▶ Given text:
********************

The music in these revues usually consisted of a rechauffé of such up-to-date tunes as “Ta, ra, ra, boom de ay!” “A Bicycle Built for Two,” “There are nice girls everywhere,” and many others that have run their little day in the “halls” of New York and London. In a word, anything more despicable in the matter of entertainment could not be conceived, yet in these poor, pitiful play-houses the young men and older bucks of Buenos Ayres were supposed to be “seeing life.”
At one of the theatres mentioned, a group of fourteen English girls were employed as dancers and singers practically all the time I stayed in Buenos Ayres. They would certainly have found the greatest difficulty in earning a livelihood in the same way in their own land, and it made me sad to hear their poor thin voices uttering some drivel about “coons” and “moons” which to me was only partially intelligible in my native language, and must have been so much meaningless rubbish to the majority of the audience. The few painted ladies who frequented those places in the evenings were a sorrowful group of regular attenders, admitted, I believe, at half price, and gave the final touch of squalid meanness to the scene.
Prize Bulls at the Agricultural Show in Buenos Ayres.
So much for the “gaiety” of Buenos Ayres! The reader will probably now begin to realise what an attractive place it is for the young American or Britisher. Poor young man, there is no one for whom I feel more pity. He is at his wits’ end for wholesome amusement after business hours, and his case is even worse than that of the young Frenchman or the Spaniard, who can occasionally, at least, enjoy some reasonably good performance in his native tongue, for English dramatic companies cannot possibly find sufficient support to warrant the expense of the long voyage out and back. When I come to deal with the life of the British community, I shall describe the straits they are put to for social amusement and distraction, and the ingenuity with which they contrive to render their lives a little less unpleasant than circumstances conspire to make them. But in the general social life of the town, the English take little or no part, keeping to themselves with their usual exclusiveness, rendered the greater here by the almost impenetrable barrier which the criollos, or older native families present to all advances from without.

********************

▶ Entries provided:
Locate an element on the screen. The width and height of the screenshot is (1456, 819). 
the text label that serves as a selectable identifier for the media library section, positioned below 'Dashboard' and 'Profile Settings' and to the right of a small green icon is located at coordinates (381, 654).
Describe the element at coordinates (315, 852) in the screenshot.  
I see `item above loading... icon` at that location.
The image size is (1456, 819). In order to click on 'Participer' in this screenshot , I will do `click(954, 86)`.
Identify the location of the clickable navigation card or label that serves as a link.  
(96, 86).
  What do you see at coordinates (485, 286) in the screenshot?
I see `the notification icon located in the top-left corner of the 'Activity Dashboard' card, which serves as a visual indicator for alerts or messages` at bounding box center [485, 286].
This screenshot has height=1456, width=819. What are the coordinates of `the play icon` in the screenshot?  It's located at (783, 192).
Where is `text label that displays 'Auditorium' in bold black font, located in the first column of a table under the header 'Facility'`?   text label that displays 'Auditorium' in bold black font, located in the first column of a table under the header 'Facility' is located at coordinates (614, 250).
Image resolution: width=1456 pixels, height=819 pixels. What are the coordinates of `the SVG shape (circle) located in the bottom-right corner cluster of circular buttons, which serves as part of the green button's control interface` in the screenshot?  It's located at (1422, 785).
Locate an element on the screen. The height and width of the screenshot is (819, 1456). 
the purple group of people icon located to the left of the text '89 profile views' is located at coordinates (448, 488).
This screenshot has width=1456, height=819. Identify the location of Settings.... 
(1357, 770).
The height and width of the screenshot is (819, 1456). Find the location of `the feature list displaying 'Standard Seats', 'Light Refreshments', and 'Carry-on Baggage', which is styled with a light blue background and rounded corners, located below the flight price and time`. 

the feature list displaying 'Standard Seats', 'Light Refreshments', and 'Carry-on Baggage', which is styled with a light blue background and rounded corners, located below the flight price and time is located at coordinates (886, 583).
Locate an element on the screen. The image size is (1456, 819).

********************

▶ Stated exercise: List every song title that the passage on Buenos Ayres theatres names. The rows were taken from a different source than the passage.

▶ Response below:
- "Ta, ra, ra, boom de ay!"
- "A Bicycle Built for Two"
- "There are nice girls everywhere"